Fin dalla sua nascita la fotografia ha dovuto fare i conti con la pittura, della quale è stata considerata come una sorella minore da alcuni, o addirittura come la velenosa concorrente da altri. E fra questi c'era anche Baudelaire. Tuttavia, per quanto si sia discusso da allora, una cosa è certa, la fotografia non ha affatto annullato la pittura, forse ha contribuito a trasformarla e a liberarla dal peso della realtà ma di certo non ne ha impedito nè limitato l'esistenza.
Poi il confronto si è spostato, nel momento in cui è nato il cinema si è detto che la fotografia era destinta a scomparire, che la capacità di rappresentare il movimento reale rendeva obsoleta e misera l'immagine fotografica, così tristemente statica.
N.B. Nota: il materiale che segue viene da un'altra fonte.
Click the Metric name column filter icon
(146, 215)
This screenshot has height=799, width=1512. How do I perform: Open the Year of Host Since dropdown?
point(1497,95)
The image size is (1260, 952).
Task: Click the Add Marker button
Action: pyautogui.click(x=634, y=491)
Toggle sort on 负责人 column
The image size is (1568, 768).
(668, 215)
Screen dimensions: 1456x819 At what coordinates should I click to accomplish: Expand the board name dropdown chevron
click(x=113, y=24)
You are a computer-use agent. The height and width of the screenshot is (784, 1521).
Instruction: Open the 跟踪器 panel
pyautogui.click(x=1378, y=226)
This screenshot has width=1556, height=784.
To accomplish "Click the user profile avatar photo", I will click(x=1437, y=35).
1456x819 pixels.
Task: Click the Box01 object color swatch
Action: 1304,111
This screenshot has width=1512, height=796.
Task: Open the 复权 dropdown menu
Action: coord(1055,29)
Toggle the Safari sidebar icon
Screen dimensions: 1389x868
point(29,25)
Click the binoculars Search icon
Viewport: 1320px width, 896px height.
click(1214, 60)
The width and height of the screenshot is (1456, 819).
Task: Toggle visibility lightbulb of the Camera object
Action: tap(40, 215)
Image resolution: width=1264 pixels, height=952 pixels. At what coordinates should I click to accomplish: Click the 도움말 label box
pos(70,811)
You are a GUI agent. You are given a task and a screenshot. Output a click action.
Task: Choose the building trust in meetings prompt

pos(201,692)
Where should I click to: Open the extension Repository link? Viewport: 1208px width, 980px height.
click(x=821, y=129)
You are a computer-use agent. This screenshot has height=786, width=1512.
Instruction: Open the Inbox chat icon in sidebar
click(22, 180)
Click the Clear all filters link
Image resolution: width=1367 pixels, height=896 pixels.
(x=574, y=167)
Certo il cinema ha sollecitato fin da subito la riflessione ben più di quanto abbia fatto la fotografia, ma al contempo anche questo è evidente, non è riuscito affatto nell'intento di far venire meno il gesto fotografico.
Ora non c'è dubbio che la fotografia deve tener conto dell'esistenza del cinema, quando pretende di farsi narazione, sviluppo, percorso, e quindi l'esistenza del cinema non è indifferente rispetto alla natura della fotografia. Così oggi dobbiamo osservare il nuovo passaggio, quello che ha introdotto la tecnologia del video, cioè di un'immagine in movimento ma che si diffonde, o che almeno può diffondersi, in tempo reale: posso mostrare quel che accade in altro luogo del mondo, proprio mentre accade. Ne deve tener conto la grammatica cinematografica, ne deve tener conto anche quella fotografica. Deve cambiare il nostro rapporto con la fotografia, soprattutto con quella che ha la pretesa di raccontare storie, di mostrare la realtà come sviluppo, come successione di eventi reali. La fotografia del nostro tempo, non è pittura, non è cinema, non è video, resta da precisare esattamente cos'è.